Assignment of Error No. 5:
THE TRIAL COURT ERRED IN FINDING THAT APPELLANT WAS NOT A" CONSUMER" ENTITLED TO THE PROTECTIONS OF, AND REMEDIES SET FORTH IN, THE CONSUMER SALES PRACTICES ACT.
Assignment of Error No. 6:
THE TRIAL COURT ERRED IN OVERRULING APPELLANT'S MOTION FOR SUMMARY JUDGMENT AS TO HIS FIFTH CAUSE OF ACTION AND, INSTEAD, GRANTING APPELLEES' MOTION FOR SUMMARY JUDGMENT AS TO THIS SAME CLAIM BECAUSE APPELLANT ESTABLISHED THAT APPELLEES KNOWINGLY VIOLATED THE CONSUMER SALES PRACTICES ACT BY TRANSMITTING BY FAX TO APPELLANT AN ADVERTISEMENT WITHOUT APPELLANT'S PRIOR EXPRESS PERMISSION OR INVITATION.

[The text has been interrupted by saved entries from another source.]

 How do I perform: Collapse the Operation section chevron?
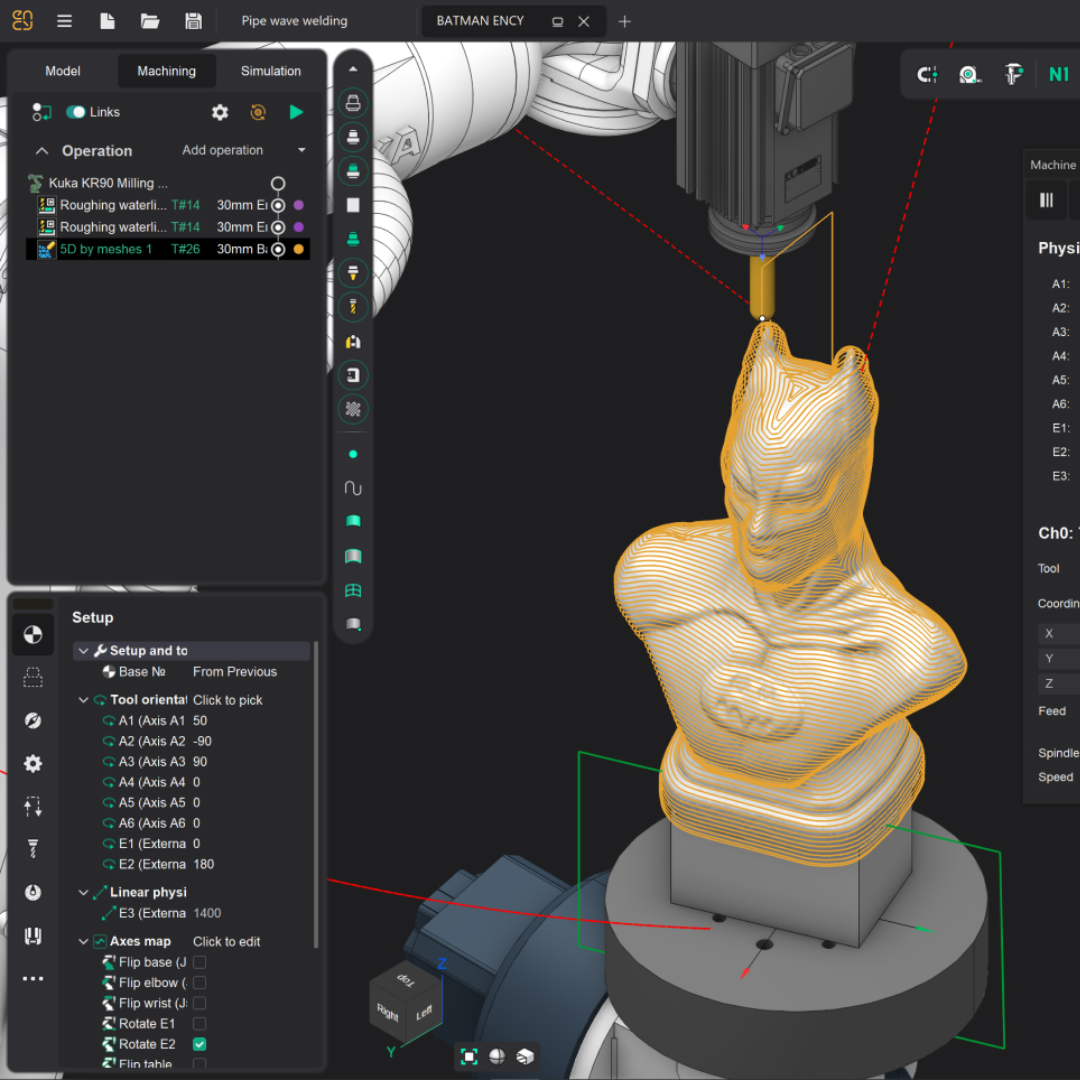pos(42,151)
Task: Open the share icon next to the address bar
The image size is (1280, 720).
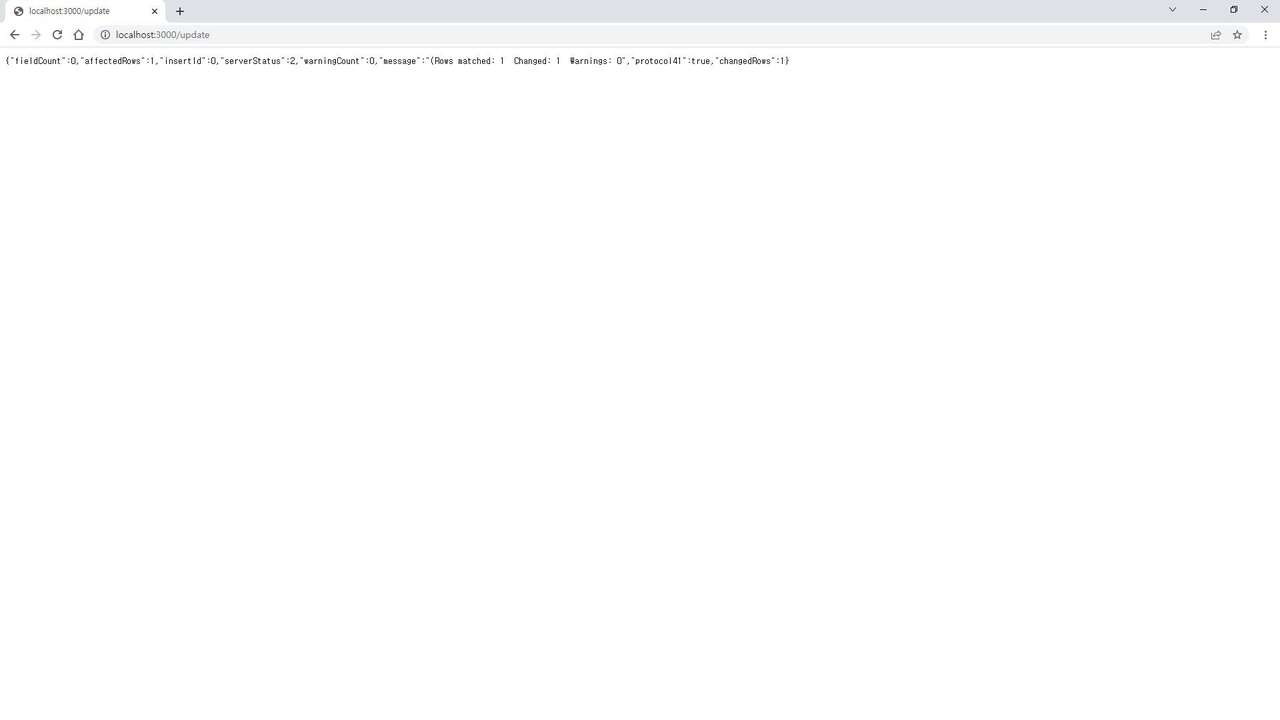Action: pyautogui.click(x=1215, y=34)
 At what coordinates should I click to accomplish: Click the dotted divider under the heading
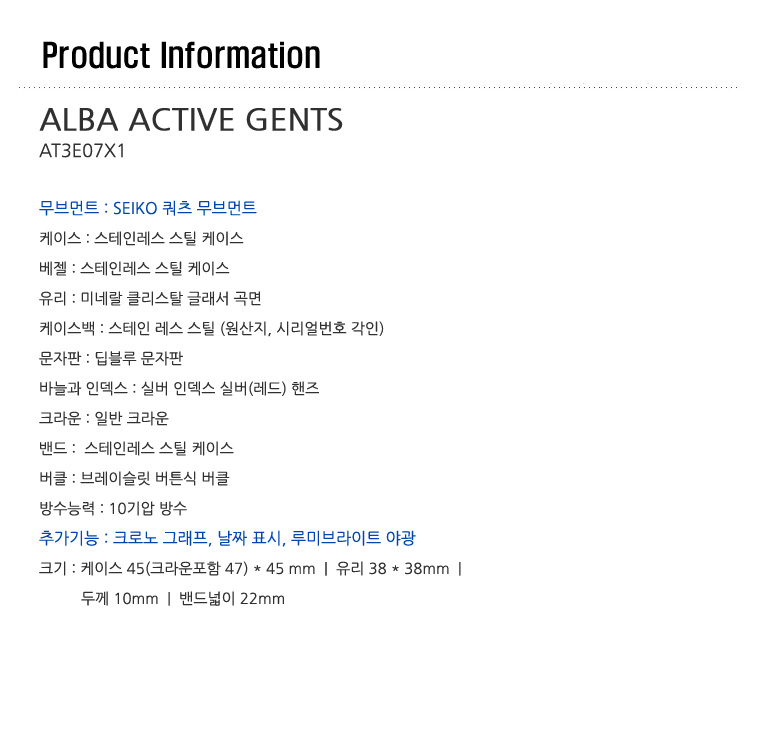(378, 87)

Assignment of Error No. 7:
THE TRIAL COURT ERRED IN OVERRULING APPELLANT'S MOTION FOR SUMMARY JUDGMENT AS TO HIS SIXTH CAUSE OF ACTION AND, INSTEAD, GRANTING APPELLEES' MOTION FOR SUMMARY JUDGMENT AS TO THIS SAME CLAIM BECAUSE APPELLANT ESTABLISHED THAT APPELLEES KNOWINGLY VIOLATED THE CONSUMER SALES PRACTICES ACT BY TRANSMITTING BY FAX TO APPELLANT AN ADVERTISEMENT THAT FAILS TO IDENTIFY PROPERLY THE SENDER.
Assignment of Error No. 8:
THE TRIAL COURT ERRED IN OVERRULING APPELLANT'S MOTION FOR SUMMARY JUDGMENT AS TO HIS SEVENTH CAUSE OF ACTION AND, INSTEAD, GRANTING APPELLEES' MOTION FOR SUMMARY JUDGMENT AS TO THIS SAME CLAIM BECAUSE APPELLANT ESTABLISHED THAT APPELLEES KNOWINGLY VIOLATED THE CONSUMER SALES PRACTICES ACT BY TRANSMITTING BY FAX TO APPELLANT AN ADVERTISEMENT THAT FAILS TO IDENTIFY THE DATE AND TIME THE FAX WAS SENT.

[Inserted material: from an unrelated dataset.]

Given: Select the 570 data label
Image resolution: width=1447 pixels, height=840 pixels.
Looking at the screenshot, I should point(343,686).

Assignment of Error No. 9:
THE TRIAL COURT ERRED IN OVERRULING APPELLANT'S MOTION FOR SUMMARY JUDGMENT AS TO HIS EIGHTH CAUSE OF ACTION AND, INSTEAD, GRANTING APPELLEES' MOTION FOR SUMMARY JUDGMENT AS TO THIS SAME CLAIM BECAUSE APPELLANT ESTABLISHED THAT APPELLEES KNOWINGLY VIOLATED THE CONSUMER SALES PRACTICES ACT BY TRANSMITTING BY FAX TO APPELLANT AN ADVERTISEMENT THAT FAILS TO PROVIDE THE SENDER'S TELEPHONE OR FAX NUMBER.
{¶ 11} Plaintiff's first assignment of error contends the trial court erred by overruling his second Civ.R. 56(F) motion for an extension of time to conduct discovery prior to responding to the summary judgment motions of Golding Enterprises and Hockstad.

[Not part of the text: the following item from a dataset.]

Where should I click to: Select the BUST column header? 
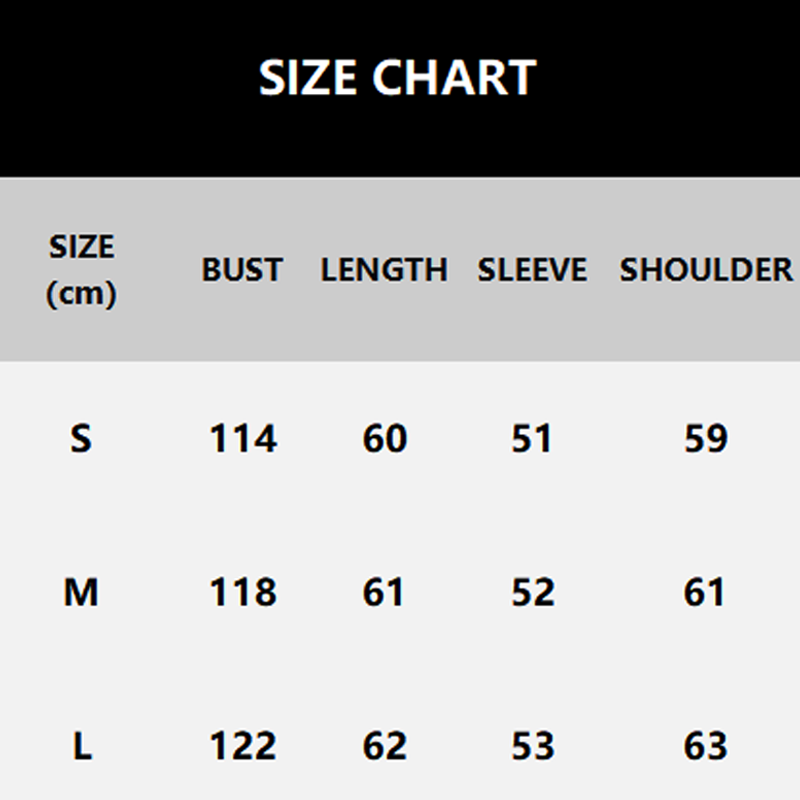tap(242, 270)
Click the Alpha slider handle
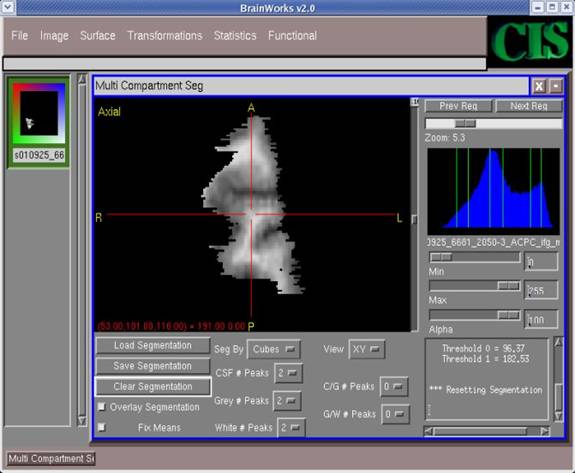 [509, 315]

{¶ 12} Plaintiff argues that he needed a second extension of time because not only did Jerry Golding refuse to cooperate in his deposition, but defendants completely refused to produce relevant, discoverable documents during the first extension period. Plaintiff claims Golding may be able to identify exactly who sent the unsolicited fax. He further contends the requested documents contain information regarding the Club employees working the first week of May 2004 and may reveal which defendants were involved in sending the unsolicited fax. Plaintiff claims that without Golding's deposition and the information contained in the discoverable documents, he does not know exactly how Golding Enterprises and Hockstad were involved with the unsolicited fax, and he thus is unable to contest their motion for summary judgment.
{¶ 13} Civ.R. 56(F) states that "[s]hould it appear from the affidavits of a party opposing the motion for summary judgment that the party cannot for sufficient reasons stated present by affidavit facts essential to justify the party's opposition, the court may refuse the application for judgment or may order a continuance to permit affidavits to be obtained or discovery to be had or may make such other order as is just." The party requesting a Civ.R. 56(F) continuance bears the burden of establishing a factual basis and the reasons why such party cannot present sufficient facts to justify its opposition without a continuance. Carolina Tobacco Co. v. Petro, Franklin App. No. 04AP-1125, 2006-Ohio-1205, ¶ 39.
{¶ 14} Whether a party has met its burden under Civ.R. 56(F) is within the trial court's discretion, and a trial court's denial of a motion for continuance will not be reversed absent an abuse of discretion. Id. at ¶ 39. "Abuse of discretion" connotes more than an error of law or judgment; it implies that the court's attitude is unreasonable, arbitrary or unconscionable.Blakemore v. Blakemore (1983),
{¶ 15} In denying plaintiff's second Civ.R. 56(F) motion, the trial court noted that plaintiff failed to show either that he was unable to file a response within the original two-month extension or that the requested discovery was necessary to respond to the summary judgment motion. Additionally, the court cited plaintiff's failure to bring the discovery dispute to the court's attention within the original extension period and characterized another two-month extension as an undue delay in the proceedings.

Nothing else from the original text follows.